LET NO MAN SEPARATE
Friday of the Nineteenth Week in Ordinary Time
My dear encountered couples:
Marriage can impress upon us our sad condition. It makes evident our selfishness, it tests our patience, it unveils our anger; it lets at least one other person find out that we are not as wonderful as we would like the world to view us. Marriage is a revealer of the goodness and the badness that lies within our hearts; and God knows that. Was it only for continuing the human race that he invented marriage? Or was it also to keep us humble?

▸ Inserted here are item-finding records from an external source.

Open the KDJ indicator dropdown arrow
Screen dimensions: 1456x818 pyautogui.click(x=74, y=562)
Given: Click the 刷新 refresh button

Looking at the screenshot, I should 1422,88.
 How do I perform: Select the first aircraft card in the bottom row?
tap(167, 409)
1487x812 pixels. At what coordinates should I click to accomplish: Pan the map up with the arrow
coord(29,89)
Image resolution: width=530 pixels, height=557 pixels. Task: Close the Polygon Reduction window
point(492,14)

Living together with our favorite person can make us discover not only things about the other person, but things about ourselves that we didn’t know were in us. Though we have lived with ourselves all our lives, and much of it in a family situation, togetherness as husband and wife can drudge up revelations about ourselves that catch us completely off guard. “He is not the man I thought he was,” complains the wife. “She is not the woman I married,” echoes the husband. If they were both honest they might ask, “Is this really I who am acting in this terrible way?”
Over fifty percent of marriages, Christian or not, end in divorce. Needless to say, Jesus is opposed to that. If he were here in body we might find him organizing a million spouse march against divorce. And he would emphasize it is about time we stop trying to please ourselves but get serious about the happiness of others. Jesus came to patch up the rift between God and the human race. In all practicality can that ever happen? Not until we patch up the rift between one another. And if that doesn’t start in the family, where is it going to start? We have to learn not only to tolerate one another, but to love each other from the depths of our hearts. We’re a pretty long ways from sainthood, aren’t we?